Passage to read.

.....

I know that some of the young men who are here today might have their own concerns one day about being a dad. Some of you might be worried that if you didn’t have a father, then you don’t know how to be one when your turn comes. Some of you might even use that as an excuse, and say, “Well, if my dad wasn’t around, why should I be?”
Let’s be clear: Just because your own father wasn’t there for you, that’s not an excuse for you to be absent also—it’s all the more reason for you to be present. There’s no rule that says that you have to repeat your father’s mistakes. Just the opposite—you have an obligation to break the cycle and to learn from those mistakes, and to rise up where your own fathers fell short and to do better than they did with your own children.
That’s what I’ve tried to do in my life. When my daughters were born, I made a pledge to them, and to myself, that I would do everything I could to give them some things I didn’t have. And I decided that if I could be one thing in life, it would be to be a good father.

.....

Excerpted records.
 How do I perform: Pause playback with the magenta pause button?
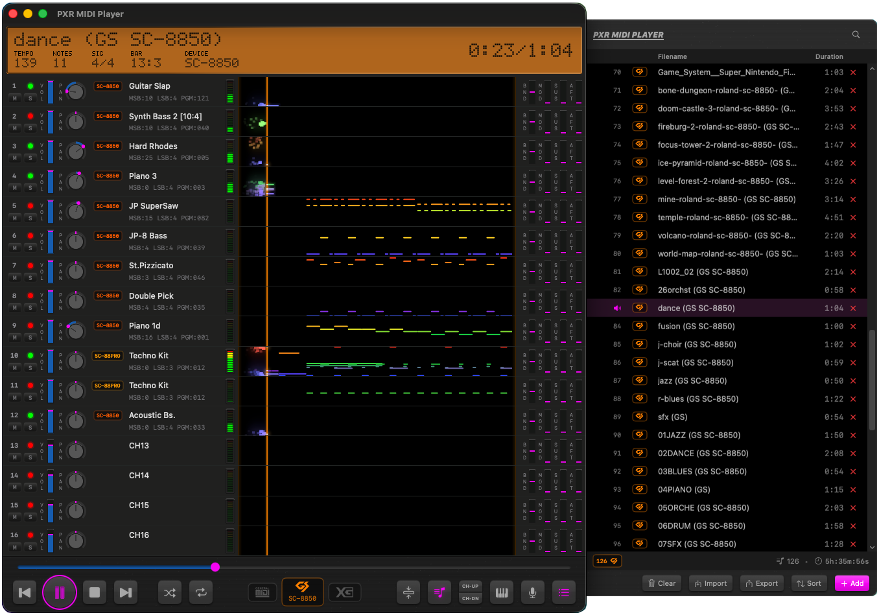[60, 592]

.....

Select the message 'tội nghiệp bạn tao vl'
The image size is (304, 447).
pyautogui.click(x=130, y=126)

.....

Things to do.
A - From the passage on fatherhood, extract the words from "Let’s be clear: Just" to "a good father.".
B - List everything the passage on fatherhood says the young men have an obligation to do.

Responses for each task.
A -
Let’s be clear: Just because your own father wasn’t there for you, that’s not an excuse for you to be absent also—it’s all the more reason for you to be present. There’s no rule that says that you have to repeat your father’s mistakes. Just the opposite—you have an obligation to break the cycle and to learn from those mistakes, and to rise up where your own fathers fell short and to do better than they did with your own children.
That’s what I’ve tried to do in my life. When my daughters were born, I made a pledge to them, and to myself, that I would do everything I could to give them some things I didn’t have. And I decided that if I could be one thing in life, it would be to be a good father.

B -
- break the cycle
- learn from those mistakes
- rise up where your own fathers fell short
- do better than they did with your own children